Il lavoro è uno degli ambiti in cui la disparità di genere è più evidente. Nonostante le numerose iniziative in Ue per appianarli, i divari non sono ancora scomparsi. Essi riguardano innanzitutto l’accesso al mondo del lavoro. Le donne occupate in Europa sono il 69,3%, un valore inferiore di 10,7 punti percentuali rispetto a quello degli uomini. In Grecia il divario sfiora i 21 punti, e l’Italia è seconda, con 19,7. Le donne sono svantaggiate soprattutto se hanno figli, complici da una parte gli stereotipi di genere che le vedono maggiormente partecipi del lavoro domestico e di cura e, parallelamente, l’insufficienza delle infrastrutture che dovrebbero aiutarle, per esempio gli asili nido. Tra le donne con figli si registra il tasso di occupazione minimo e la massima incidenza di lavoro part-time. Nel caso degli uomini invece avere figli è correlato a una condizione opposta, di occupazione massima e di minima incidenza del lavoro a tempo parziale. |
Nonostante la graduale emancipazione delle donne nella società, persiste il fenomeno di una maggiore partecipazione maschile al mondo del lavoro. Lo dimostrano i dati: nell’Unione europea risulta occupato l’80% della popolazione maschile in età lavorativa, contro il 69,3% di quella femminile. La differenza occupazionale tra uomini e donne in UE nel 2022 rappresenta 10,7%, anche se si possono rilevare differenze molto marcate tra i vari stati membri, nonostante in tutti esista un divario. La Grecia è il primo paese Ue per differenza di genere rispetto al tasso di occupazione: parliamo di 21 punti percentuali. Seguono l’Italia, con 19,7 punti, e la Romania, con 18,6. Ultimi alcuni paesi scandinavi e baltici, in particolare la Lituania (meno di 1 punto percentuale di differenza) e la Finlandia (1,2).

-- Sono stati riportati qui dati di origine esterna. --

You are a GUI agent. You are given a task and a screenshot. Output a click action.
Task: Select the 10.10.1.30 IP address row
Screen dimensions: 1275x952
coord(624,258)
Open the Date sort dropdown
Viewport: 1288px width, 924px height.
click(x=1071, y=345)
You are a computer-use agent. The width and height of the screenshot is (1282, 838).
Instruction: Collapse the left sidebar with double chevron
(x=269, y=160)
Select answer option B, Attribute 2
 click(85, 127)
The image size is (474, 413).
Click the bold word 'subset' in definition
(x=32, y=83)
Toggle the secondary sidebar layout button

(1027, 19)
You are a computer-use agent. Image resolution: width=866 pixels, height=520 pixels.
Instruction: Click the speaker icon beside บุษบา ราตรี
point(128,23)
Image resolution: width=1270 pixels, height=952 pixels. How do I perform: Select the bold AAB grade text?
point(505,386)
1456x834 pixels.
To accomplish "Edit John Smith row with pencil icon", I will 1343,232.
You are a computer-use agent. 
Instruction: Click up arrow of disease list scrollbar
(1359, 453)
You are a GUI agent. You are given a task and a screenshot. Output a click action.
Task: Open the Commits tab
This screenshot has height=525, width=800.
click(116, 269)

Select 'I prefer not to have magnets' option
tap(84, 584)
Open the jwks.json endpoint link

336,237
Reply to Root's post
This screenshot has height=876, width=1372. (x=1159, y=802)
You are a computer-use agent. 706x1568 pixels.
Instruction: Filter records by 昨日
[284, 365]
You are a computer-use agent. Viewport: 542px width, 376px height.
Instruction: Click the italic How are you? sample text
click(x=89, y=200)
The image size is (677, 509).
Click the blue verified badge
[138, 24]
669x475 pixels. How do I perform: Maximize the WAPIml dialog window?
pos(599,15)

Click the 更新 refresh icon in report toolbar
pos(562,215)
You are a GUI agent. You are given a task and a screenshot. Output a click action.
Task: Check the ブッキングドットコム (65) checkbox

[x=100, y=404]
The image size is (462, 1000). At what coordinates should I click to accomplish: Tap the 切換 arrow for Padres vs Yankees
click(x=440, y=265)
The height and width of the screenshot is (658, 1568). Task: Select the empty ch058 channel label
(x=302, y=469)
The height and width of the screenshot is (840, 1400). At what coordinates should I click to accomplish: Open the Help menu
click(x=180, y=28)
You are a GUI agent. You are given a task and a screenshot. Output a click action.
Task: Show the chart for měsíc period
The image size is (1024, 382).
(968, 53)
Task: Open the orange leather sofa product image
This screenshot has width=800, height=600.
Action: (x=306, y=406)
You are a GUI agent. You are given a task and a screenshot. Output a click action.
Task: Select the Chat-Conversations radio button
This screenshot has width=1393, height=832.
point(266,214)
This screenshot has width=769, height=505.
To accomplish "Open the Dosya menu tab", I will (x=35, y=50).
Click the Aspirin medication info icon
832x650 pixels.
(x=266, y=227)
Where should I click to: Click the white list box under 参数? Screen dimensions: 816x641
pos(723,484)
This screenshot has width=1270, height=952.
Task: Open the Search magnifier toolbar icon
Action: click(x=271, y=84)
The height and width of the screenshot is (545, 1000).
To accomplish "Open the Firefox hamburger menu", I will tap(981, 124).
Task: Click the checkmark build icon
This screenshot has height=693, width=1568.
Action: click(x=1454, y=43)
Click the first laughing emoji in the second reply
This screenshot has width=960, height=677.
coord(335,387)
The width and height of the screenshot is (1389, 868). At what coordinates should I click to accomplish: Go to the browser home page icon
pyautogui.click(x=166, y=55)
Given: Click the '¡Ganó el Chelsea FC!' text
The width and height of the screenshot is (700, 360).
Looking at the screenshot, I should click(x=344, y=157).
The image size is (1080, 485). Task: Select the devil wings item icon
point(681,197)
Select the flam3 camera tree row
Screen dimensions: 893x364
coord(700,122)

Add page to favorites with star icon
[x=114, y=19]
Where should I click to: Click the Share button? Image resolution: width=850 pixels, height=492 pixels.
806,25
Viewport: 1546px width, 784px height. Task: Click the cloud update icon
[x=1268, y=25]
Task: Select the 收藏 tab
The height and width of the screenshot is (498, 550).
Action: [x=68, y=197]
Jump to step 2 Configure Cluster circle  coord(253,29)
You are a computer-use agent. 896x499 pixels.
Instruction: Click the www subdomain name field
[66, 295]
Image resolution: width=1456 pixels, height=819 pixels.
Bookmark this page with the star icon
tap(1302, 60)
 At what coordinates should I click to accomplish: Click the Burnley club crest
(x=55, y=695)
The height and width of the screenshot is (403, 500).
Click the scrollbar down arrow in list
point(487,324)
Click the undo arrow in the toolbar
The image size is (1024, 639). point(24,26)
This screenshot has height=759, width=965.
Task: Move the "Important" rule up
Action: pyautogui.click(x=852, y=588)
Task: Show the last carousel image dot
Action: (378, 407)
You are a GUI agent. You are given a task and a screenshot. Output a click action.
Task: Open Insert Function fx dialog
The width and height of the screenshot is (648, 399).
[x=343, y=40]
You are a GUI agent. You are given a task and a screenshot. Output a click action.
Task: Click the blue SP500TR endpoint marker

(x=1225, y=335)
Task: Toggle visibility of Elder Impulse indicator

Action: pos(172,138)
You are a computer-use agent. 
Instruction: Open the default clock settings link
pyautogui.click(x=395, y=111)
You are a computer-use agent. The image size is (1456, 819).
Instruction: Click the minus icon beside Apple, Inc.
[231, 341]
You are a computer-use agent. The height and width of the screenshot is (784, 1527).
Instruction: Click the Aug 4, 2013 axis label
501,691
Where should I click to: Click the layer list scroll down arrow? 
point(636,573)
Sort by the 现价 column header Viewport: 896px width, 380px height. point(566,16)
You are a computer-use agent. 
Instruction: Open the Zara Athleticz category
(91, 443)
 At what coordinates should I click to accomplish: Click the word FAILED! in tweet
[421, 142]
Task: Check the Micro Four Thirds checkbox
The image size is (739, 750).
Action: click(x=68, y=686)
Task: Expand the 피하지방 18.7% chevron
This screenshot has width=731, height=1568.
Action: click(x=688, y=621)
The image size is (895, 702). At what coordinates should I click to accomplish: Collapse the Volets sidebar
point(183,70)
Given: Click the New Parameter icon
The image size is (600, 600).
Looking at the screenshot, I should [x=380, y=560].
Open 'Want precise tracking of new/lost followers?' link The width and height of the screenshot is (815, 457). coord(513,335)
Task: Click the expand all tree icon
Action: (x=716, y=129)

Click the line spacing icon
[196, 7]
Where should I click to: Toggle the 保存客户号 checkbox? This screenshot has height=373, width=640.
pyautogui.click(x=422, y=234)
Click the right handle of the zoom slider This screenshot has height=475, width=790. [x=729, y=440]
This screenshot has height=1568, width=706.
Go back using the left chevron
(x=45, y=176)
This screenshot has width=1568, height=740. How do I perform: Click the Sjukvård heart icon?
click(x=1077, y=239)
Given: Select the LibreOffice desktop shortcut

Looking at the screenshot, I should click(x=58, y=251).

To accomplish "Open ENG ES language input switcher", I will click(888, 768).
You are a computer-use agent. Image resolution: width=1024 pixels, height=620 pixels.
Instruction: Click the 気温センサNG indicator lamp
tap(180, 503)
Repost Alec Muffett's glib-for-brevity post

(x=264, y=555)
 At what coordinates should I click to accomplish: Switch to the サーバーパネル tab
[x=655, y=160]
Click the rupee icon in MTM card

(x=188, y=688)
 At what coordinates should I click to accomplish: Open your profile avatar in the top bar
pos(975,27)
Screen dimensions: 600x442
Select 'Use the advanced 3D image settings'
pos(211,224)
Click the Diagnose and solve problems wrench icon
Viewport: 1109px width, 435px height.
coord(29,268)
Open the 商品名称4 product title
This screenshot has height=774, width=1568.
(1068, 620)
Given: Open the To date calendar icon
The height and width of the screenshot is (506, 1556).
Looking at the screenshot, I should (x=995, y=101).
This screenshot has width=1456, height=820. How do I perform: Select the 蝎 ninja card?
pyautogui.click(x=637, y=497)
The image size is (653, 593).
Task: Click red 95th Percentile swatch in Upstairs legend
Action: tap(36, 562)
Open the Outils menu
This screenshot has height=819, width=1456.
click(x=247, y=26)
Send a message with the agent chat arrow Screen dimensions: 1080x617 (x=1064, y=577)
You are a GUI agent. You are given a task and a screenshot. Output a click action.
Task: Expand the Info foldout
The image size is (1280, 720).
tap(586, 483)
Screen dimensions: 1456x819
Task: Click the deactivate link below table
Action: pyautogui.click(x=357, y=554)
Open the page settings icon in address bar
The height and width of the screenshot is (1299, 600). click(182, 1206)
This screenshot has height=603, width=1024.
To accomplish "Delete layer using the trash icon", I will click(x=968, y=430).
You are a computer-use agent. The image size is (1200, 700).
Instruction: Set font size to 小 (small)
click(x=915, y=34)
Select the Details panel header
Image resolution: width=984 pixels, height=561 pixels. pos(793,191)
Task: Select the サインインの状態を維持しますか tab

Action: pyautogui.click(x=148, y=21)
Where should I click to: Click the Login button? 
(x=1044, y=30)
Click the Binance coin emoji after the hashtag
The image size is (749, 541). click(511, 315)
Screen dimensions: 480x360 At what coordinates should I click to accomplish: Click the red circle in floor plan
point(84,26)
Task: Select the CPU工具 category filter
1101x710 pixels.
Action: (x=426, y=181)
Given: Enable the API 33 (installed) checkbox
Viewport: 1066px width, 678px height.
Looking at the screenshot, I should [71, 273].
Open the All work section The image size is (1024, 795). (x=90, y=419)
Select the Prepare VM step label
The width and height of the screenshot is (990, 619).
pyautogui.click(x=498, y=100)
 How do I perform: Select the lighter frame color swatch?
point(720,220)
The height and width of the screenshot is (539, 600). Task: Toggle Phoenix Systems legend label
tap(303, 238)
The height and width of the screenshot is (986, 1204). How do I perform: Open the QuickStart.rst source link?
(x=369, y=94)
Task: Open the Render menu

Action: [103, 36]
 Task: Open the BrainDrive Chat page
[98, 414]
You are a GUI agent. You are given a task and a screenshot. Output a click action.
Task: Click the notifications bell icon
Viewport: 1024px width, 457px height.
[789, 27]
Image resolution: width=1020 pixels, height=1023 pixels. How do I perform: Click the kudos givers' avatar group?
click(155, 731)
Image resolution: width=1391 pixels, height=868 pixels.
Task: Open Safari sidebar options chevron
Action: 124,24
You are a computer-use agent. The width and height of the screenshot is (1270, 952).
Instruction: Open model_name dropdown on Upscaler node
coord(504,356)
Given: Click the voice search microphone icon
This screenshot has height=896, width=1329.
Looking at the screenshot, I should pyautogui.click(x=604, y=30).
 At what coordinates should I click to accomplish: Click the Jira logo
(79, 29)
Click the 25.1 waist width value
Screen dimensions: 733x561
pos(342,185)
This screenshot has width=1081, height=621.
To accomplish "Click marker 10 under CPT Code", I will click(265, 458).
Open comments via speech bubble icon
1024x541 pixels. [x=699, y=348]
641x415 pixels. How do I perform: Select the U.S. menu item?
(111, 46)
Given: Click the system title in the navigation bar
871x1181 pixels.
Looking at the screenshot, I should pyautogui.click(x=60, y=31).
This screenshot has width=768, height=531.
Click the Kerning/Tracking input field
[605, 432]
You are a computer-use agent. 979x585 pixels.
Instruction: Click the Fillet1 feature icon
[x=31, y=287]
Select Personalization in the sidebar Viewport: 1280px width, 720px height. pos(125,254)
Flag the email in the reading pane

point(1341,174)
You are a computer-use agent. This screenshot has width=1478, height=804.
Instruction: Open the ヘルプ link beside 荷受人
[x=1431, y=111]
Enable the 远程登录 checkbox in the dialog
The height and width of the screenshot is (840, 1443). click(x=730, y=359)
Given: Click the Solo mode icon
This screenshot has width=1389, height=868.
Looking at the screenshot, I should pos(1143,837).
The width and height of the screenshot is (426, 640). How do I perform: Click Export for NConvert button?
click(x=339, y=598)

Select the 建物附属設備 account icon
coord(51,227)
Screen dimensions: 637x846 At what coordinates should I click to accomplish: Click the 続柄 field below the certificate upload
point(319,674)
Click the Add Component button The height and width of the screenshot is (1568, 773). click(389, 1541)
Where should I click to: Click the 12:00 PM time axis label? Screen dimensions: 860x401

(I dati raccolti fanno riferimento alla quota di persone di età compresa tra i 20 e i 64 anni che risultano occupate, rispetto al totale della popolazione residente, e al divario tra uomini e donne espresso in punti percentuali. I dati provengono dal rilevamento sulla forza lavoro di Eurostat (LFS)).
La ricerca ovviamente fa riferimento al lavoro formale e regolarmente retribuito. Ma esiste anche il lavoro domestico, che non viene ufficialmente riconosciuto né pagato. Come rileva l’Ocse, le donne trascorrono mediamente 2,5 volte il tempo trascorso dagli uomini nella gestione della casa e dei figli. 4,73 ore il tempo trascorso mediamente ogni giorno dalle donne nel lavoro domestico e di cura, secondo l’Ocse. Nel caso degli uomini è 1,84.
Le donne con figli sono le più penalizzate
Il principale ostacolo all’inserimento lavorativo delle donne è la difficoltà di conciliare l’impiego con la vita privata: è facile comprendere come mai l’occupazione sia minore tra le donne con figli o l’incidenza del part-time è maggiore. A questo si aggiunge il fatto che spesso mancano le strutture, in primis gli asili nido.
Il tasso di occupazione di uomini e donne in UE con o senza figli
(I dati provengono da un’estrazione ad hoc dalla rilevazione Eurostat sulla forza lavoro (LFS) e si riferiscono al tasso di occupazione (diviso per lavoro part-time e full-time) tra uomini e donne europei di età compresa tra i 25 e i 54 anni, con o senza figli).
Tra gli uomini con figli e le donne con figli si registra quindi il divario maggiore in termini di occupazione: parliamo di quasi 20 punti percentuali di differenza, mentre tra le persone senza figli il valore scende a 4 punti.
Avere figli è quindi una condizione che incide fortemente sull’inserimento lavorativo delle donne e dove si presentano le disuguaglianze più marcate.